# flashing blue light on motherboard



## wyatt2050 (Jan 30, 2008)

I went to turn on my computer last night and got nothing..no power..check all cords and power outlets all of those are fine..opened up the case and saw a blue flashing light on the motherboard. what does this mean? I have a NVIDIA nForce 680i LT SLI ATX Intel Motherboard. Trying to figure out is it the MB or power supply. Has anyone ever had this problem? welcome all input


----------



## 2pistolpacker (Dec 3, 2007)

Hi wyatt2050, if you could post the manufacturers name and the model number off the board. That would help us help you.
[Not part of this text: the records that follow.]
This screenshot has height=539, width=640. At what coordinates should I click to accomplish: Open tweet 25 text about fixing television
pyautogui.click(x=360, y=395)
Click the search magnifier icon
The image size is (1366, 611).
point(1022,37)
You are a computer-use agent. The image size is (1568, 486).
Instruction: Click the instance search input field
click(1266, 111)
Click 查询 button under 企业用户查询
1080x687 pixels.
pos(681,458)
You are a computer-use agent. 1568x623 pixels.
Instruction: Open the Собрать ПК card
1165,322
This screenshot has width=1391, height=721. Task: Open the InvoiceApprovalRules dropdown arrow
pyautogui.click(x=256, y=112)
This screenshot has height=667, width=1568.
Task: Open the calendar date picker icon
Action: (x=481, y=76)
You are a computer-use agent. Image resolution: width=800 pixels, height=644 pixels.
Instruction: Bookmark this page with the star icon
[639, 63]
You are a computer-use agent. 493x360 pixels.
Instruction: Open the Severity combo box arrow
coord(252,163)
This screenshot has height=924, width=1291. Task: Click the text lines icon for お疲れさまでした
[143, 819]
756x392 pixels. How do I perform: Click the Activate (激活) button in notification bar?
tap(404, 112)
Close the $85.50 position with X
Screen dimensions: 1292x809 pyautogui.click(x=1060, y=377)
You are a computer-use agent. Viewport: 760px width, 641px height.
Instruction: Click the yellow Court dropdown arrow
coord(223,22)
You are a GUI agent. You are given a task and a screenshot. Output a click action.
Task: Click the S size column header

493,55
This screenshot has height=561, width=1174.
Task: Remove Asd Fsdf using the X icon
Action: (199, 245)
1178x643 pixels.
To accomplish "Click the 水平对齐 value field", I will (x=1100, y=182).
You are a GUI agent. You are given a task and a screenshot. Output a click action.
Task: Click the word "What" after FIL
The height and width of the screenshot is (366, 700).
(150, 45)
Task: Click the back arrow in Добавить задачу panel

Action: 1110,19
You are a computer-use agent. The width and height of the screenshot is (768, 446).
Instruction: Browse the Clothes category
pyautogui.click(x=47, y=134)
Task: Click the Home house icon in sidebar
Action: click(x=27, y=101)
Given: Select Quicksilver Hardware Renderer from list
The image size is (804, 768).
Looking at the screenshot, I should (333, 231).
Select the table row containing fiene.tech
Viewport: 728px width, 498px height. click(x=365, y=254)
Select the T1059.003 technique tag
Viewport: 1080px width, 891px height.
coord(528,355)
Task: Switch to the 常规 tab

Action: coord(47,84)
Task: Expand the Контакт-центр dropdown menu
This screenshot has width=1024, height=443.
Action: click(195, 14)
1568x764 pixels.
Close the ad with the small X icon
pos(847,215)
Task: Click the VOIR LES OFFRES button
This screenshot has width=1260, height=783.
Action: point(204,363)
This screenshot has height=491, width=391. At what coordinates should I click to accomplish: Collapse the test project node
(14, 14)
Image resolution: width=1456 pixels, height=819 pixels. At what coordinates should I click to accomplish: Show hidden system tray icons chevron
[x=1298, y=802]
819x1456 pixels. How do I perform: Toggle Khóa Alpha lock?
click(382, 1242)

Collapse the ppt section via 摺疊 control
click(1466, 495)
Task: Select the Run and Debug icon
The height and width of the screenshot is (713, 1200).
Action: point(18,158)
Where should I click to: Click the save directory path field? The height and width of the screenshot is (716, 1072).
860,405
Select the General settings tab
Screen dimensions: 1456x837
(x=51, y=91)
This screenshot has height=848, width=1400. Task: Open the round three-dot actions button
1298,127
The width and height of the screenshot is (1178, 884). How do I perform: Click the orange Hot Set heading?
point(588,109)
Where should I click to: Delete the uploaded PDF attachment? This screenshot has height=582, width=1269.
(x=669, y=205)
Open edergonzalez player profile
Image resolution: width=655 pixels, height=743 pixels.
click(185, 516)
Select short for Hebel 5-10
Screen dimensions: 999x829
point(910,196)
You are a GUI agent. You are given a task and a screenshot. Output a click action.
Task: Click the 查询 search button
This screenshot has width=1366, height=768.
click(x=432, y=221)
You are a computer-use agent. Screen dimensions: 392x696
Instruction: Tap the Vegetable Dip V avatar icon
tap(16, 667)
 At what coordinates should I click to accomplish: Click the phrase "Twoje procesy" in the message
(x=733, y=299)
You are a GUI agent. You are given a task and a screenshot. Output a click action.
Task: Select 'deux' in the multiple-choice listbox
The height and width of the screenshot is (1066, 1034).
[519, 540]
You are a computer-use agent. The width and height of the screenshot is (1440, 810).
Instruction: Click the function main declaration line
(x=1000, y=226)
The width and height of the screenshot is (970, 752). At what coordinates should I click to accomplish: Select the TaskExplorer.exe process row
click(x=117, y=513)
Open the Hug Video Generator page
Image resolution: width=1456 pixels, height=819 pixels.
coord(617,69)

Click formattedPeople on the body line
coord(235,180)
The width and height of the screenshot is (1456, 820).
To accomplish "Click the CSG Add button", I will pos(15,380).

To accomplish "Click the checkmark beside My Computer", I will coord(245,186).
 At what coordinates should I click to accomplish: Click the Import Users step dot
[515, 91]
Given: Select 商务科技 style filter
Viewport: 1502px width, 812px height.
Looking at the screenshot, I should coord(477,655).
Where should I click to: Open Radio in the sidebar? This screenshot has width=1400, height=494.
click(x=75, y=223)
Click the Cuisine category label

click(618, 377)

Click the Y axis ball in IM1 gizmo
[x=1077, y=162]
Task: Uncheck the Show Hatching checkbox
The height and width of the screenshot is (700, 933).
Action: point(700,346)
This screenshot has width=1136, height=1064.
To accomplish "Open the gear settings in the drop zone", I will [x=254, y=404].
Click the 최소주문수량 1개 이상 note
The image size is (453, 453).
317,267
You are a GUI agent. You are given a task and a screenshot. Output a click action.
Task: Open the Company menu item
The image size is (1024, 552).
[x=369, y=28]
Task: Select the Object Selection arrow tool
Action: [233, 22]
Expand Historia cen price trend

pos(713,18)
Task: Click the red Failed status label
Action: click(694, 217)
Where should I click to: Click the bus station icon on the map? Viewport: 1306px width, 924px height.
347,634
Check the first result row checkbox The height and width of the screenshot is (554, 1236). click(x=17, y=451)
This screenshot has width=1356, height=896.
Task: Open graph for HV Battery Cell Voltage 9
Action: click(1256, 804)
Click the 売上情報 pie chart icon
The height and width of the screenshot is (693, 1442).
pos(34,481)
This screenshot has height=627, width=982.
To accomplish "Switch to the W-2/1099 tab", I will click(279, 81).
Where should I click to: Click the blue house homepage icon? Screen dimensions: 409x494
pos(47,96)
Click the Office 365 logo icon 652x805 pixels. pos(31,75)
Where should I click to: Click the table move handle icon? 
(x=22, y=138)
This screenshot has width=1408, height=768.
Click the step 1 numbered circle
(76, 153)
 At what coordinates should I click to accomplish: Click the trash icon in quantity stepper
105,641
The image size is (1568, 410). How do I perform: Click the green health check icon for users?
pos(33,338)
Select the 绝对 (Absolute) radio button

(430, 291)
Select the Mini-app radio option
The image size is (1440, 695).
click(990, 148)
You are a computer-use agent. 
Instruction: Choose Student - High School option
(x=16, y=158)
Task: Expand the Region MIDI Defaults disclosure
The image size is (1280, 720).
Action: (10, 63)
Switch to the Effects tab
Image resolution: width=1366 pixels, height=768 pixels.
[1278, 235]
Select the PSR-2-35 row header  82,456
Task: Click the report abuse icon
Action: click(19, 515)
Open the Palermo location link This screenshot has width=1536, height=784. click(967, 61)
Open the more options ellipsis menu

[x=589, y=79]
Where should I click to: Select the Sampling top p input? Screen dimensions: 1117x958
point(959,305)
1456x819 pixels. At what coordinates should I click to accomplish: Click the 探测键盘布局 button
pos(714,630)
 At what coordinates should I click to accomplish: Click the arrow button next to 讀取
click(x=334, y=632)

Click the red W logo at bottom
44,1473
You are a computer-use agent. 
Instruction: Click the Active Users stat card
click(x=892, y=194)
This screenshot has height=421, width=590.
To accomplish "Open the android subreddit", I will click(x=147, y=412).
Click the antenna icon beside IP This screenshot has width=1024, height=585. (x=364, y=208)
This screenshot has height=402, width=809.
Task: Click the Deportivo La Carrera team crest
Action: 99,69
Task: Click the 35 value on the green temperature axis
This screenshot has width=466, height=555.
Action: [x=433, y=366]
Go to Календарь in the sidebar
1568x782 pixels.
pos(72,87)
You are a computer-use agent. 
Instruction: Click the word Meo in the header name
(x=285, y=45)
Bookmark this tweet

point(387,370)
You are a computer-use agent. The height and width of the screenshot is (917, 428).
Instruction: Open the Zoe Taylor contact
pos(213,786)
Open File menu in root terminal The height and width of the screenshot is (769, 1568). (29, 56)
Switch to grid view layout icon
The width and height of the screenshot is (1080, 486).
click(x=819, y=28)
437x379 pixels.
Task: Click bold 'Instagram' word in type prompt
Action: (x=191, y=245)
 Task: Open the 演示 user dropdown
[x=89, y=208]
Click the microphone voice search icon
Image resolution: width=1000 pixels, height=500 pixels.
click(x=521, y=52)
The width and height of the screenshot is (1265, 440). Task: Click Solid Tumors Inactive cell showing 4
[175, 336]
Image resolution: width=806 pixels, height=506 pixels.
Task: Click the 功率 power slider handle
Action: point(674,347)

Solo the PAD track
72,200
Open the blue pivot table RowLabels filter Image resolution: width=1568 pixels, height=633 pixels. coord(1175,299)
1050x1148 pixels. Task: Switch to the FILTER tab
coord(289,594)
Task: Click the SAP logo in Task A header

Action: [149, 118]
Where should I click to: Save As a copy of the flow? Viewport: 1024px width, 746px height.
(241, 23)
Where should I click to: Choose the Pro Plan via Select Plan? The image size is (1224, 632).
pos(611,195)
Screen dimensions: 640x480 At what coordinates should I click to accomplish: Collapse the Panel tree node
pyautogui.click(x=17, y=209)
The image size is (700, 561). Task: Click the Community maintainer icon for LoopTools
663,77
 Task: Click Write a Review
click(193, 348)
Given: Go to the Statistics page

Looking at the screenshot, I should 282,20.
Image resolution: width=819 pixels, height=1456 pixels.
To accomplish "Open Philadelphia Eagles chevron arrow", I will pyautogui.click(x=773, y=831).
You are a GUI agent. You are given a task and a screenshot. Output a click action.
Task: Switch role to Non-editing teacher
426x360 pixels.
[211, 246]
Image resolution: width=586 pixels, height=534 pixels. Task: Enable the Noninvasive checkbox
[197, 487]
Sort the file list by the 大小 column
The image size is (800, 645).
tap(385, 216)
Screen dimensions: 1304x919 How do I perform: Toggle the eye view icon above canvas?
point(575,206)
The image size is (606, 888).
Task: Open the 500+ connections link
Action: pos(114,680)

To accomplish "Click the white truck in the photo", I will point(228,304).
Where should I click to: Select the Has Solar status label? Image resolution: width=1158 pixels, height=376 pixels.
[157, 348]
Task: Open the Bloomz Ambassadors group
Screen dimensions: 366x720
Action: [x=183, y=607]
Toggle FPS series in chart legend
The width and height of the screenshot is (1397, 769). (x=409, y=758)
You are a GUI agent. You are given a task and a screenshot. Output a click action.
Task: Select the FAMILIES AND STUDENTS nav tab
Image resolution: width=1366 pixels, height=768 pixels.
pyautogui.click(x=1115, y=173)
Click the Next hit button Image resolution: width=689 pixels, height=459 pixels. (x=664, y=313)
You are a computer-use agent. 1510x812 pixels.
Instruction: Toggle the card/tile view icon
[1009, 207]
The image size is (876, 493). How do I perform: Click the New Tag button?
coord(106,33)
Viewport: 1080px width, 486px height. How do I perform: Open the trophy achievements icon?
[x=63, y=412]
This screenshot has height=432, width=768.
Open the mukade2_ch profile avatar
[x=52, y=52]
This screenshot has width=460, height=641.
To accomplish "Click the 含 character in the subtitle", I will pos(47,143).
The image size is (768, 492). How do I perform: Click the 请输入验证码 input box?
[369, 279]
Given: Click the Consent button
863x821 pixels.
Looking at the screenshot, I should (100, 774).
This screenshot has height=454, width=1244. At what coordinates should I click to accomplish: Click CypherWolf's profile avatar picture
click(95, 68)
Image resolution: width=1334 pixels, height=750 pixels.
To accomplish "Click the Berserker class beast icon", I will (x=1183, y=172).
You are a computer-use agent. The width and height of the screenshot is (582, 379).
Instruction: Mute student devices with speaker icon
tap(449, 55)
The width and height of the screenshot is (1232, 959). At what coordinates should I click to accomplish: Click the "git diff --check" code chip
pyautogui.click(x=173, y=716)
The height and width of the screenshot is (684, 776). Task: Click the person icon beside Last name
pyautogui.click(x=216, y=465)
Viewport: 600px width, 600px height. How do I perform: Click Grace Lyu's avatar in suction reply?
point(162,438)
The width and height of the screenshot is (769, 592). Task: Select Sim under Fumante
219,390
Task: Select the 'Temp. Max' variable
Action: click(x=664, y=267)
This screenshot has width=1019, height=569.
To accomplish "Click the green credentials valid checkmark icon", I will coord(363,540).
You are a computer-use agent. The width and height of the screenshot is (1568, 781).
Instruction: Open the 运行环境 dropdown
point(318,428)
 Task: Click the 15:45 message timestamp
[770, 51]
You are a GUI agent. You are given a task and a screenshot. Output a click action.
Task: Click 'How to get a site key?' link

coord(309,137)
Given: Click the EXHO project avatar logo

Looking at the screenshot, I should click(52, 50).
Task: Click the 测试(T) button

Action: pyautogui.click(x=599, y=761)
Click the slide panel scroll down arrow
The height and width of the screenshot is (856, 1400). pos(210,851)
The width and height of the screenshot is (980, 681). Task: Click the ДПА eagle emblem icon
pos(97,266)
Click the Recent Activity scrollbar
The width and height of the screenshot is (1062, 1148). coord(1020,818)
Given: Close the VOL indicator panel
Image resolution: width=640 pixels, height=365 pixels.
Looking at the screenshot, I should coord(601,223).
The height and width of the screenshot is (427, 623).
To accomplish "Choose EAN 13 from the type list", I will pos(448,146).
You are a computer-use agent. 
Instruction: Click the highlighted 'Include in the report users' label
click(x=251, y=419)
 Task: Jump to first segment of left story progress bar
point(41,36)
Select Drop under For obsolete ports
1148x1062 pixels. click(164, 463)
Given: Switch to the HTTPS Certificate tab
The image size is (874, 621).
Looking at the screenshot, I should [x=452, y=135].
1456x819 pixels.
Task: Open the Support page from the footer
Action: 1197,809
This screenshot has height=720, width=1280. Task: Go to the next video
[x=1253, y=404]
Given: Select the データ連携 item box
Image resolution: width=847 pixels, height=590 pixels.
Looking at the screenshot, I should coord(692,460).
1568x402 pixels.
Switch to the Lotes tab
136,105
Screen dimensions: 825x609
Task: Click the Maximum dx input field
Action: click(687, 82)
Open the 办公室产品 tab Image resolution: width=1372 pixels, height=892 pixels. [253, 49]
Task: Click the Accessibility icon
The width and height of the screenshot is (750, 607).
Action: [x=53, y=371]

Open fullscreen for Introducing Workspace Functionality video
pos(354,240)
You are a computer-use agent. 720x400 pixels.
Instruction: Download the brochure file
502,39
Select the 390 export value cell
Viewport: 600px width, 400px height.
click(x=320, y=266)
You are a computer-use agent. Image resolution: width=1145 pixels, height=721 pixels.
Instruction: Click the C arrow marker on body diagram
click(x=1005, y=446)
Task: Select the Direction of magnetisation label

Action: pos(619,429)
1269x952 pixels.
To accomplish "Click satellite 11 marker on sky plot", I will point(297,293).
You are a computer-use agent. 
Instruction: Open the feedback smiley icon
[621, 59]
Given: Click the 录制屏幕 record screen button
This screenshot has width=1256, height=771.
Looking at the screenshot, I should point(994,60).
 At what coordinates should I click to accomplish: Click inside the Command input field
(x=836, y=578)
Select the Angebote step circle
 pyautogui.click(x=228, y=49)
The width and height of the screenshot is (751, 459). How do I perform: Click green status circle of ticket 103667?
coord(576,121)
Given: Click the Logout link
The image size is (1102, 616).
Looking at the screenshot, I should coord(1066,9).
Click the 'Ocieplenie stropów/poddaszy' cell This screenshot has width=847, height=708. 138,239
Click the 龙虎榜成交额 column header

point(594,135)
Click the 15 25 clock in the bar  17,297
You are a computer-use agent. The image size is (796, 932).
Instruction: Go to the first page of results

Mike


----------



## wyatt2050 (Jan 30, 2008)

EVGA 122-CK-NF67-T1 LGA 775 NVIDIA nForce 680i LT SLI ATX Intel Motherboard. Thanks


----------



## 2pistolpacker (Dec 3, 2007)

After I scoured all my sources and come up empty, I called EVGA. Their tech support guy told me that flashing light is an indication of a power supply problem. Since the motherboard doesn't have a speaker there will be no beep codes. Swap in a new or borrowed power supply to test his theory. Good luck, Mike


----------



## wyatt2050 (Jan 30, 2008)

will do thanks


----------



## cyberknight74 (Jul 26, 2008)

would this be the same for a sony vaio vgc rb40, it has flashing green light?


----------